Albums

Pavement - Brighten The Corners : Nicene Creedence Edition

Ian Atherton 28/11/2008

Rating: 4.5/5

Brace yourselves - the fourth instalment in Domino's biennial series of Pavement reissues is every bit as extensive, expansive, exhaustive and exhausting as those covering the band's opening trio of records. A remastered version of the original twelve-track release is complemented by an incredible thirty-two b-sides, compilation tracks, radio sessions and outtakes, all housed in a fancy slipcase alongside a sixty-page book.

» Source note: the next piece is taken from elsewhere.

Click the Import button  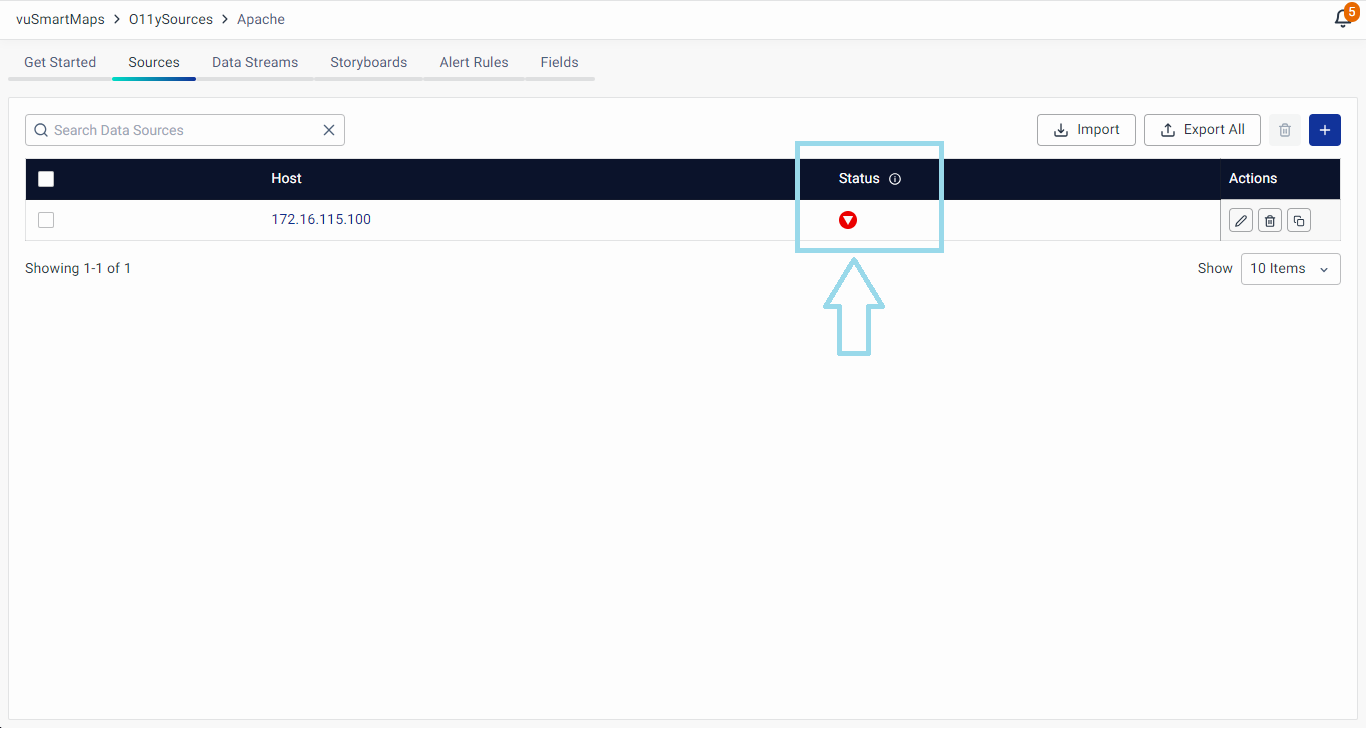[x=1086, y=130]
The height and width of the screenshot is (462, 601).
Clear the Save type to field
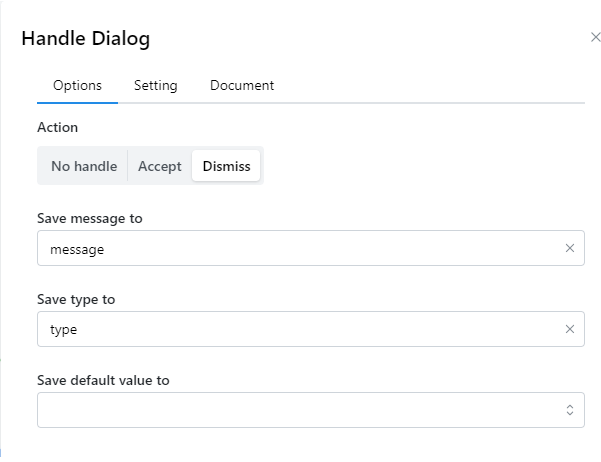[569, 329]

You can look elsewhere for an assessment of Brighten The Corner's merits - a slicker, calmer beast than its predecessors, its complex, melancholic melodies and sarcastically arch lyrics seems to repel as many listeners as they attract. Certainly, the record is a very different Pavement from those who emerged five years previously with lo-fi classic Slanted And Enchanted, but few could deny the appeal of Shady Lane's tumbling melodies, Starlings In The Slipstream's expansive sprawl or the tenderly duelling guitars that close Infinite Spark (here reverted back to its original title, Fin).

As with the previous reissues, the bonus material is of an astonishingly high standard, and several of the unreleased tracks must have come close to making it onto the final album - swirling instrumental Beautiful As A Butterfly could have benefited from the addition of vocals and psychedelic nursery rhyme Nigel could perhaps be trimmed, but the lurching Cataracts, which features classic off-kilter Malkmus meandering and a swirling guitar outro, comes fully formed.


The b-sides are stylistically varied, but again feature many tunes which could have slotted into the finished article, including Spiral Stairs' charming Winner Of The (a sonic pointer to his work with Preston School Of Industry) the tubthumper-taunting Westie Can Drum (chorus: "Westie cannot drum"), a rockabilly version of Type Slowly, the hectic Wanna Mess You Around and the beautifully concise Cherry Area.

Of the twelve radio session tracks, two were featured on the Major Leagues EP - a graceful cover of Echo & The Bunnymen's The Killing Moon and a suitably deranged version of The Fall's The Classical (introduced as "an old family favourite"). Also included here is a warped run-through of Faust's It's A Rainy Day Sunshine Girl, alongside an undistorted version of Spiral Stair's much-loved Date With Ikea, a slightly plodding rendition of Fin/Infinite Spark and the legendary Neil Hagerty Meets Jon Spencer In A Non-Alcoholic Bar, whose frenzied vocal contortions just about do justice to the outlandish title.

Interestingly, a handful of tracks point towards the creative cul-de-sac encountered during the band's final sessions - the original version of The Hexx, which appeared at the back end of Terror Twilight, unfolds itself across seven minutes, while discordant singalong Roll With The Wind and the wonderfulHarness Your Hopes(with its classic taunt "Show me a word that rhymes with Pavement and I will kill your parents and roast them on a spit") were apparently recorded and mixed during the BTC sessions before finding their home on the b-side to Carrot Rope (in the UK) and Spit On A Stranger (in the US) a couple of years later.

With all these highlights plus an additional smattering of live and unreleased odds and ends, this instalment of the series yet again works as a landmark example of how properly assembled reissues can be much more than a standard money-grabbing exercise, and also underlines just how prolific, consistent and creative Pavement were across their ten-year existence. Roll on 2010's Terror Twilight retrospective.